A Counter Format That Changes How Las Palmas Eats Japanese
Omakase in the Canary Islands is not a category that fills pages. The archipelago's dining identity is rooted in Atlantic seafood, Canarian wrinkled potatoes with mojo, and a small but increasingly confident fine-dining scene anchored by Michelin-starred operators like Muxgo and Poemas by Hermanos Padrón. Japanese cuisine — at the counter-format, ingredient-driven end of the spectrum — occupies a much smaller corner. Hikari Japanese Roots works inside that corner with a discipline that has earned it a 2025 Michelin Plate and a 4.9 Google rating across 68 reviews.
The address is Calle Buenos Aires 16, in the older residential fabric of Las Palmas, a short walk from San Telmo park. The setting is deliberately compact: nine seats at a dining counter plus a small number of tables. Anyone who has sat at a serious omakase counter in Tokyo, at places like Myojaku or Azabu Kadowaki, will recognise the logic immediately. The counter is not a romantic quirk , it is the operating system. It positions the chef within arm's reach of the guest, turns ingredient preparation into the visible performance, and forces a pace and intimacy that table service structurally cannot replicate.
The Discipline Behind a Single Menu
Across Spain's serious omakase operations, the single-menu format has become a way of asserting that the kitchen's sourcing decisions, not the diner's preferences, define the meal. What distinguishes Hikari's approach is the collective explanation: Chef David Rivero addresses all guests simultaneously before the meal begins, walking through each course in sequence. The format requires punctuality, and the kitchen enforces it. Arriving late is not a minor inconvenience , it disrupts the rhythm for every guest at the counter.
This is worth stating plainly for anyone used to the more forgiving cadence of Spanish dinner culture, where late arrivals are absorbed without comment. At Hikari, the structure is closer to a performance than a service shift. There is a supplement option available for an additional main course, which allows some flexibility within the fixed framework, but the menu itself is a surprise , guests do not receive a printed list in advance.
Ingredients as Argument
Japanese haute cuisine is, at its technical core, an argument about raw materials. Dashi is the most clarifying example: a stock built from kombu and katsuobushi in which the quality of the kelp and the grade of the dried bonito determine everything. There is no sauce work to compensate for inferior sourcing, no reduction to concentrate and correct. The ingredient either carries the dish or it doesn't. The same principle applies to aged fish, to seasonal vegetables timed to their peak, to rice cooked with enough precision that its texture communicates before any flavour registers.

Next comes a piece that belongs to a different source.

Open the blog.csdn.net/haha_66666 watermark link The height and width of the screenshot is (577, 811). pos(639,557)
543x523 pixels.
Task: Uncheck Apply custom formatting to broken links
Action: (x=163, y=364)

In a city like Las Palmas, where Atlantic fish quality is genuinely high and local produce is shaped by the island's volcanic soil and subtropical climate, a kitchen working within the Japanese ingredient-forward framework has interesting raw material to engage with. The question is always whether the sourcing discipline matches the format's demands , and at Hikari, the Michelin recognition suggests the kitchen is meeting that standard. The Michelin Plate is not a star, but it is a formal signal that inspectors found the cooking technically sound and the overall experience worthy of a detour.
Where Hikari Sits in Las Palmas's Dining Picture
Las Palmas has developed a credible fine-dining tier over the past decade. At the leading of that tier, Muxgo (one Michelin star, €€€€) and Poemas by Hermanos Padrón (one Michelin star, €€€) both work in the creative-contemporary mode, rooted in Canarian produce and technique-driven cooking. Tabaiba and Deliciosamarta occupy distinct positions in the city's broader restaurant conversation, while El Equilibrista 33 sits at the €€ level with a creative approach. Hikari operates at €€€ , the same price tier as Poemas , but in a completely different culinary register. It is not competing with Canarian fine dining; it is offering something the local market otherwise does not have at this level of seriousness.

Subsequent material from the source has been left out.